Rates of oxygen-isotope exchange were measured in the tetrasiliconiobate ion H(2+x)Si(4)Nb(16)O(56) to better understand how large oxide ions interact with water. The molecule has 19 nonequivalent oxygen sites and is sufficiently complex to evaluate hypotheses derived from our previous work on smaller clusters. We want to examine the extent to which individual oxygen atoms react independently with particular attention given to the order of protonation of the various oxygen sites as the pH decreases from 13 to 6. As in our previous work, we find that the set of oxygen sites reacts at rates that vary over approximately 10(4) across the molecule at 6<pH<13 but with similar pH dependencies.
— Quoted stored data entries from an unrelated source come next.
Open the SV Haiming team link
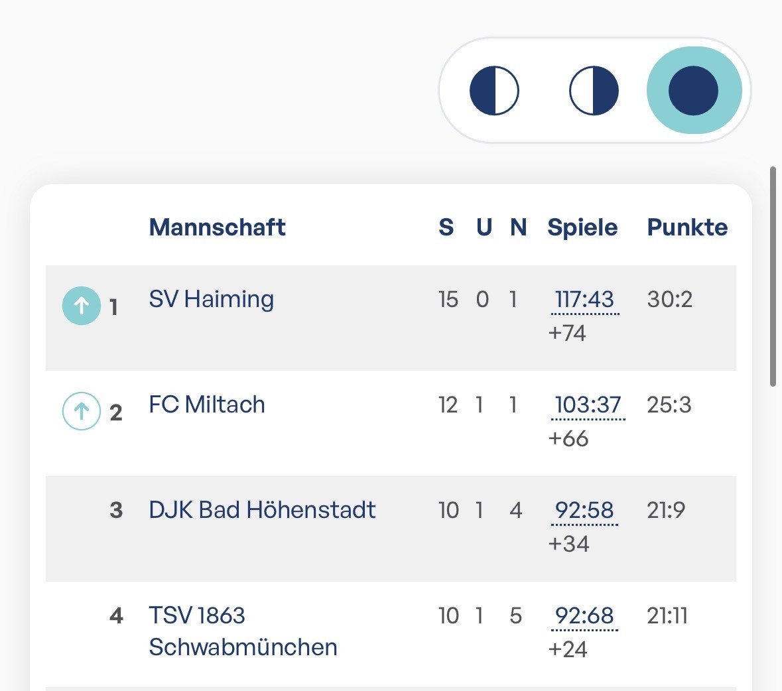782x691 pixels. (212, 300)
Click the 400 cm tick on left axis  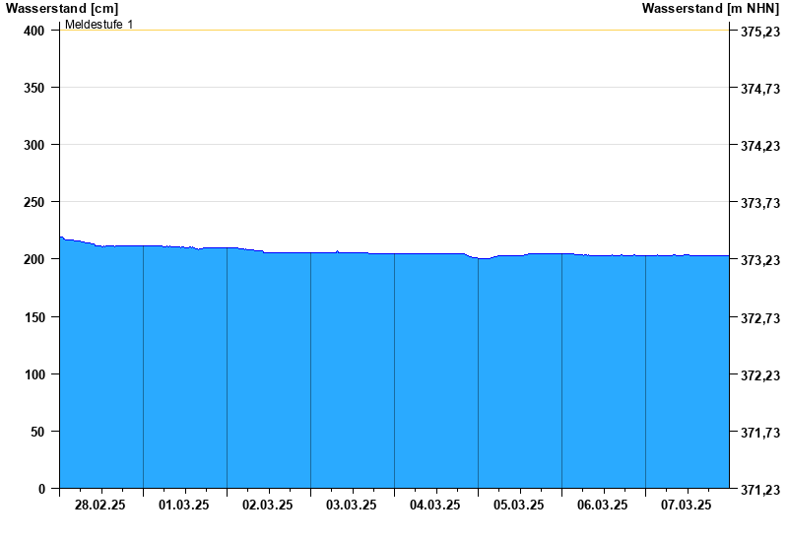[35, 31]
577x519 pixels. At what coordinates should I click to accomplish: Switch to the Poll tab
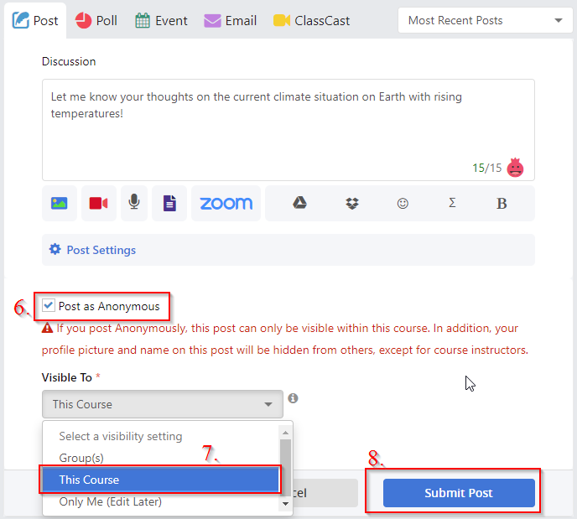pos(96,21)
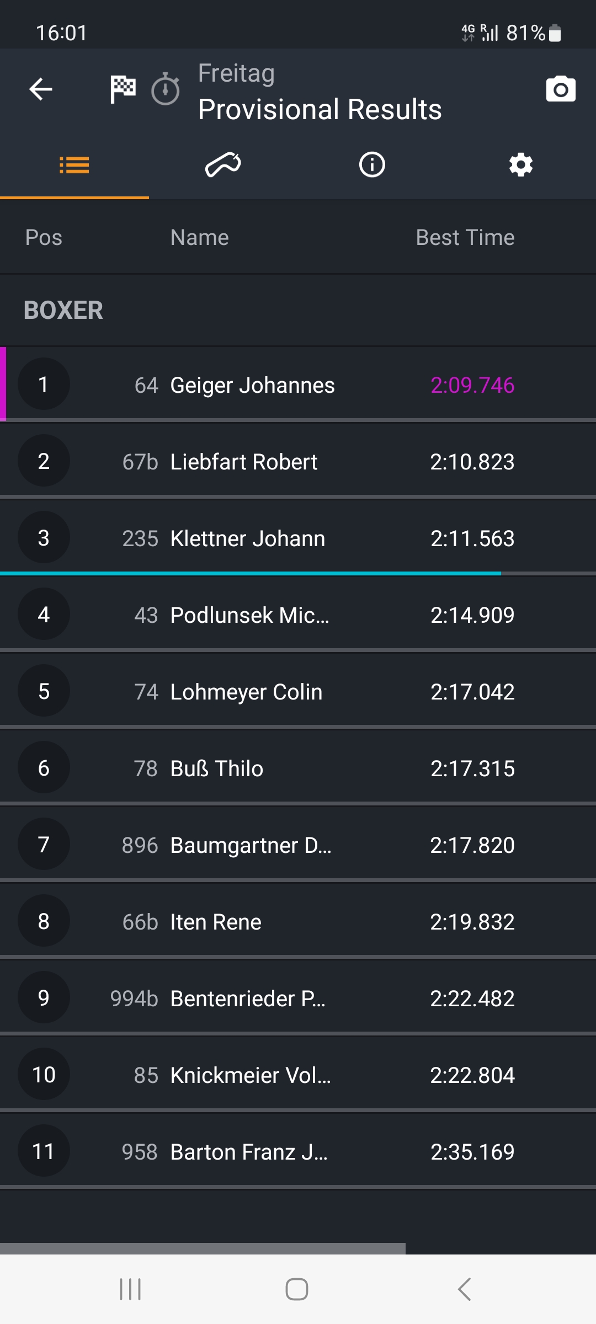Open Barton Franz's position 11 row
The height and width of the screenshot is (1324, 596).
coord(298,1151)
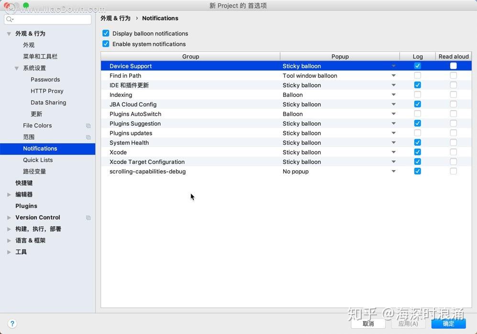The width and height of the screenshot is (477, 334).
Task: Click the 外观 & 行为 breadcrumb
Action: click(115, 18)
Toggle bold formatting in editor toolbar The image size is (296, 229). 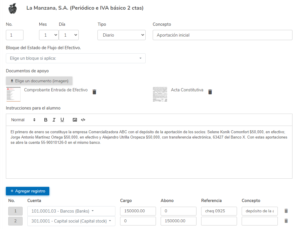pyautogui.click(x=46, y=120)
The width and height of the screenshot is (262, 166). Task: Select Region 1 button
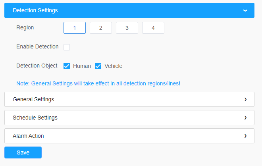(75, 28)
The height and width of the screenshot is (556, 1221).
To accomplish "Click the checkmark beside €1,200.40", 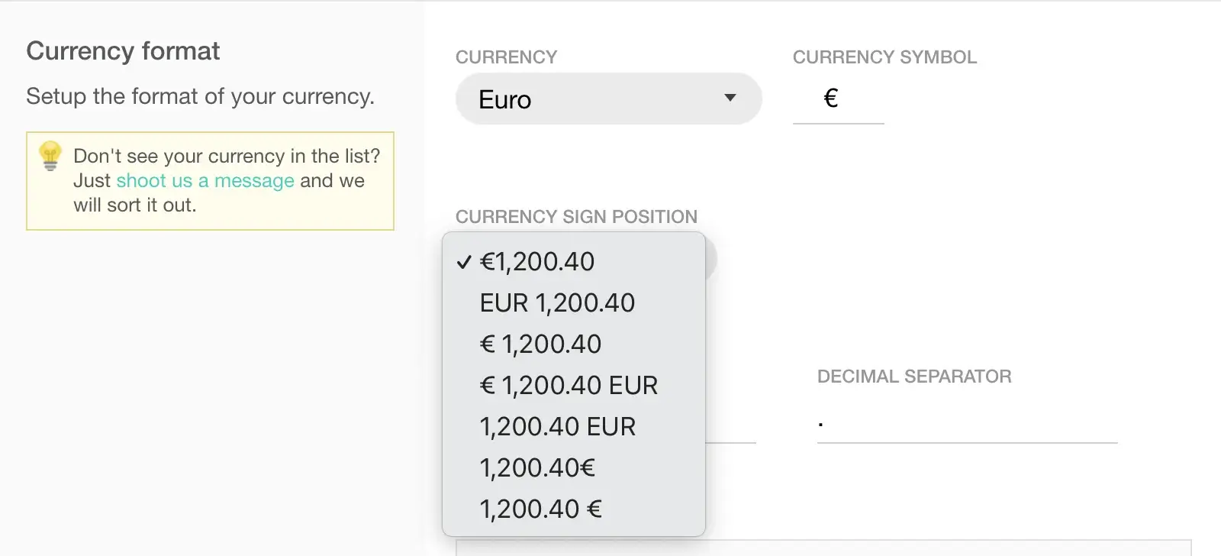I will pyautogui.click(x=464, y=262).
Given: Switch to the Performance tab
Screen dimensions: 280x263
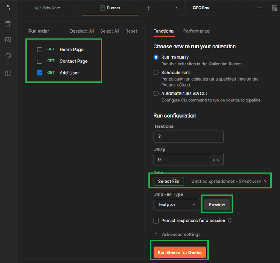Looking at the screenshot, I should (196, 31).
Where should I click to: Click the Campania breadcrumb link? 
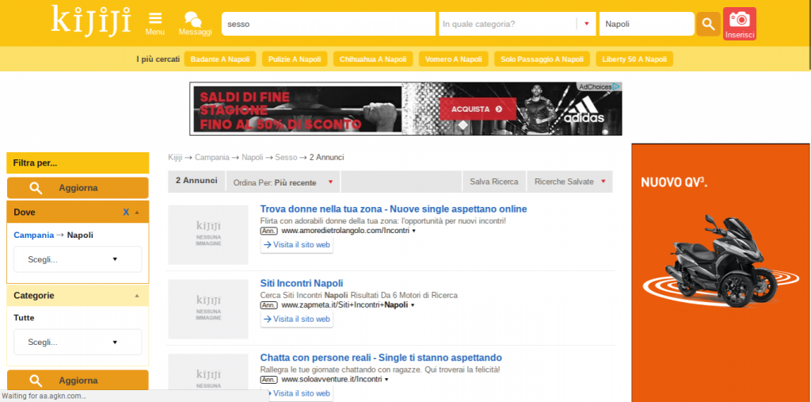211,157

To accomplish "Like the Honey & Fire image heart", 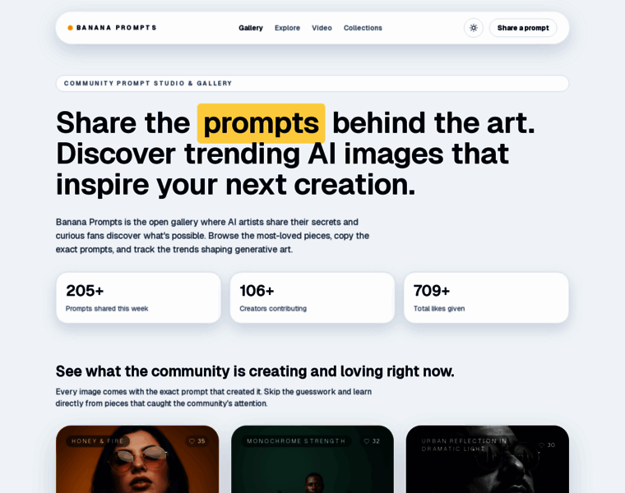I will [192, 441].
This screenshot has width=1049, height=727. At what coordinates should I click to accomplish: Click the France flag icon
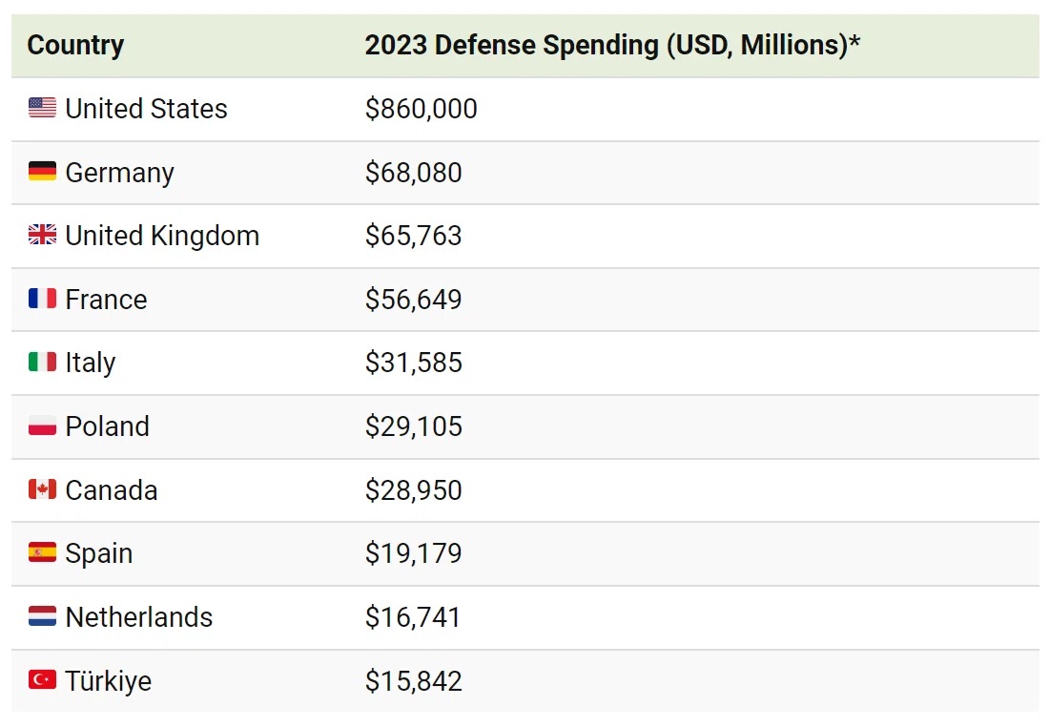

There is NMR evidence of an intra- or intermolecular reaction at pH∼7, where new peaks began to slowly form without losing the (17)O isotopic tag, and at pH ≤ 6 these new peaks formed rapidly. The oxygen atoms bonded to silicon atoms began to isotopically exchange at pH 9 and below. The (17)O NMR peak positions also vary considerably with pH for some, but not all, nonequivalent oxygen sites. This variation could be only partly accounted by electronic calculations, which indicate that oxygen atoms should shift similarly upon protonation. Instead, we see that some sites change enormously with pH, whereas other, similarly coordinated oxygen atoms are less affected, suggesting that either some protons are exchanging so rapidly that the oxygen sites are seeing an averaged charge, or that counterions are modulating the effect of the coordinated protons.